Perspective | Yes, Flynn pushed his luck. But the judge’s real rebuke was of Mueller.
Sweetheart deals don’t usually happen in federal courtrooms, and U.S. District Judge Emmet G. Sullivan sure didn’t like it that such a deal presented itself in his on Tuesday when he was set to sentence Michael Flynn. It may have looked as if the judge rebuked only Flynn when he delayed the sentencing after interrogating him about what he called treasonous behavior. But the judge also delivered a stinging, silent rebuke to special counsel Robert S. Mueller III.

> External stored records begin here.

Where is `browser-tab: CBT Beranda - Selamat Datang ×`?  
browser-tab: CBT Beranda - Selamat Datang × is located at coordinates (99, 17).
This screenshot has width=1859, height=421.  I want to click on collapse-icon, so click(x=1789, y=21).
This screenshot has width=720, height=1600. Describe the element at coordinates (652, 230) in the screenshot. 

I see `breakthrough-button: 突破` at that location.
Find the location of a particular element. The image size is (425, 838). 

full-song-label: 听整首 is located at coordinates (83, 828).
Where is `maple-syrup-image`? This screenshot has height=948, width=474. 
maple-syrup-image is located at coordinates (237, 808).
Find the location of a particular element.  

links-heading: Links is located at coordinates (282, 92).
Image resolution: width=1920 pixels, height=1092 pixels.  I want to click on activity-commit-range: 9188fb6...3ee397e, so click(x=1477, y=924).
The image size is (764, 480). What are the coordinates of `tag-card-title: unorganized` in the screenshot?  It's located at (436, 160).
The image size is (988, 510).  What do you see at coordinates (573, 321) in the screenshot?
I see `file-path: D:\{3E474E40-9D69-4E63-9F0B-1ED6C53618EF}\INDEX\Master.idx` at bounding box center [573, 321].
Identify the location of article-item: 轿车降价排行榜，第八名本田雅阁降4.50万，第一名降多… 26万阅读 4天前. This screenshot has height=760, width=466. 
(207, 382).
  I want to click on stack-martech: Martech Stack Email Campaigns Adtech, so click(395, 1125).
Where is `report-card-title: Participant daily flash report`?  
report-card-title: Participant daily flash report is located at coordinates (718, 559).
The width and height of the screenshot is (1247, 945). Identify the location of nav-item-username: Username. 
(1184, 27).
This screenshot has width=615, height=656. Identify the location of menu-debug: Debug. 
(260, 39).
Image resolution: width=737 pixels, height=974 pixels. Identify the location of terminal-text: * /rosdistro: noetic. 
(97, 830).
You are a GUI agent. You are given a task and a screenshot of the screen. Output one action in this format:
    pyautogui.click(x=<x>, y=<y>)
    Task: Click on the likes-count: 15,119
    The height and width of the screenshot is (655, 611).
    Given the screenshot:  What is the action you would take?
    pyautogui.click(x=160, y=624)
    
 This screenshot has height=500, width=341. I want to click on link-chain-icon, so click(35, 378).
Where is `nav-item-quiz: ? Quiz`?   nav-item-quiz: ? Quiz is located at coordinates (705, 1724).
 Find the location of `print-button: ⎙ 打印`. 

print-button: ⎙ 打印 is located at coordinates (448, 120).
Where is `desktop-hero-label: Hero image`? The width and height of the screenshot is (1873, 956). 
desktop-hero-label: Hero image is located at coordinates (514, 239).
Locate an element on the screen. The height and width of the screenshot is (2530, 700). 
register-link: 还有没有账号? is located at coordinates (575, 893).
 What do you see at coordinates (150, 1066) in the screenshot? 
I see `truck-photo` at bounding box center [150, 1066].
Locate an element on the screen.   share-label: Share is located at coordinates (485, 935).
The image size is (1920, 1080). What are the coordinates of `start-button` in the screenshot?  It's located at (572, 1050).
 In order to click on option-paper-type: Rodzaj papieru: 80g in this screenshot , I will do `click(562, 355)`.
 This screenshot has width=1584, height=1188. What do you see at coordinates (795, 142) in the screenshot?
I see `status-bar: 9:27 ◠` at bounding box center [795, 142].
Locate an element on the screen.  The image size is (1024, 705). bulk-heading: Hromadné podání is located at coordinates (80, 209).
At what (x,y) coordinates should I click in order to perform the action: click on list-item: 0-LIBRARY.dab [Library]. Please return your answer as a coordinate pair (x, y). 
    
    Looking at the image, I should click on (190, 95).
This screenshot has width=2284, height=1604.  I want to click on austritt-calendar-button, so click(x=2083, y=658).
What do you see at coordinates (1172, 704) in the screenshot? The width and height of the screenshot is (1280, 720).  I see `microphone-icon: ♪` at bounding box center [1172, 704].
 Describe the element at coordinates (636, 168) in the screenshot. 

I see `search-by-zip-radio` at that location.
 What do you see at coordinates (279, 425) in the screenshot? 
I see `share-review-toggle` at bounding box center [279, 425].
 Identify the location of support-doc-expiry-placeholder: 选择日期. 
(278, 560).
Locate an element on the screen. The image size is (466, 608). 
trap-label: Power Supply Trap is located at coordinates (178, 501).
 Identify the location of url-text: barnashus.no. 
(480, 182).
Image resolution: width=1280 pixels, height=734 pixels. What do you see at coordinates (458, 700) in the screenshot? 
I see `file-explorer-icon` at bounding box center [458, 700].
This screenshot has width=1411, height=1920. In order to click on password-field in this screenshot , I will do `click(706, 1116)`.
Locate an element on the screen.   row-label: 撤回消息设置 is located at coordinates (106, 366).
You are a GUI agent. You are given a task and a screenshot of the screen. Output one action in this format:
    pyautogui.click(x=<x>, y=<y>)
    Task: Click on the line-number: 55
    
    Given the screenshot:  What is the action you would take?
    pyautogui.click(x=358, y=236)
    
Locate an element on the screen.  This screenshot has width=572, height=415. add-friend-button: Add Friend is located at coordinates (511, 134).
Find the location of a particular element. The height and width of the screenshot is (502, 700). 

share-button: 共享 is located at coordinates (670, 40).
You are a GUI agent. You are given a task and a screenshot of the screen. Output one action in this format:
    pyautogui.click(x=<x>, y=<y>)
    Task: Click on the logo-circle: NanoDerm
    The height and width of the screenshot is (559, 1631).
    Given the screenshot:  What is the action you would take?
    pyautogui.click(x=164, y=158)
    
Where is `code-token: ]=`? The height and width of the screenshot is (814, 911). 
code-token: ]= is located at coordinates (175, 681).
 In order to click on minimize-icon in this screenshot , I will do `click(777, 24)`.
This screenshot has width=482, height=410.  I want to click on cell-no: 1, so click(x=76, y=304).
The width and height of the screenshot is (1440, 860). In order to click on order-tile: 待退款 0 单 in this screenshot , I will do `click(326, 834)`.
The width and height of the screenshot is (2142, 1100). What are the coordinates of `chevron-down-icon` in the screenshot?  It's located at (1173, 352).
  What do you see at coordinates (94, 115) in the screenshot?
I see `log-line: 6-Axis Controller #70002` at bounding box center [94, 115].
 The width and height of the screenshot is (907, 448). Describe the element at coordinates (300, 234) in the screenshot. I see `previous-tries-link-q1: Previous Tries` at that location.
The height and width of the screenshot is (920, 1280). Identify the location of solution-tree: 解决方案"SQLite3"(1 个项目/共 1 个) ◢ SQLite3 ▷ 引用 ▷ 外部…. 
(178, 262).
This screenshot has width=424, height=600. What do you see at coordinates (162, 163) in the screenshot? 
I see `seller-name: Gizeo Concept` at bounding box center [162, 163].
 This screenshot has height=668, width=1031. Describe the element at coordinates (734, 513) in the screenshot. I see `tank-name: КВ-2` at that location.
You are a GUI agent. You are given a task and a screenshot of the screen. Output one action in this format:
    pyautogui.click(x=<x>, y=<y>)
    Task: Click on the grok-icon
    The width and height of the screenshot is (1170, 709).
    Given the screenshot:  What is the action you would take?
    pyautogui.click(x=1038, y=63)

The judge indicated that he felt Flynn’s criminal conduct was more egregious than the false-statement charge to which he pleaded guilty. Yes, Flynn is cooperating in Mueller’s investigation into Russian interference in the 2016 presidential election, but apparently not enough for him to walk free, in the judge’s view. A judge is permitted to consider charged conduct and relevant conduct in such a deal, and here he seemed moved by the uncharged conduct relating to Flynn’s secret, well-compensated lobbying efforts on behalf of Turkey while he served as the Trump campaign’s primary national security adviser. Any cooperation agreement can require a delicate choreography among judge, prosecutor and defendant. That is particularly so when it appears that the prosecutor and defendant collaborate to usurp the judge’s discretion in sentencing. And that’s what happened when the special counsel’s office agreed to let Flynn plead guilty solely to a false-statements charge when he had engaged in more serious offenses.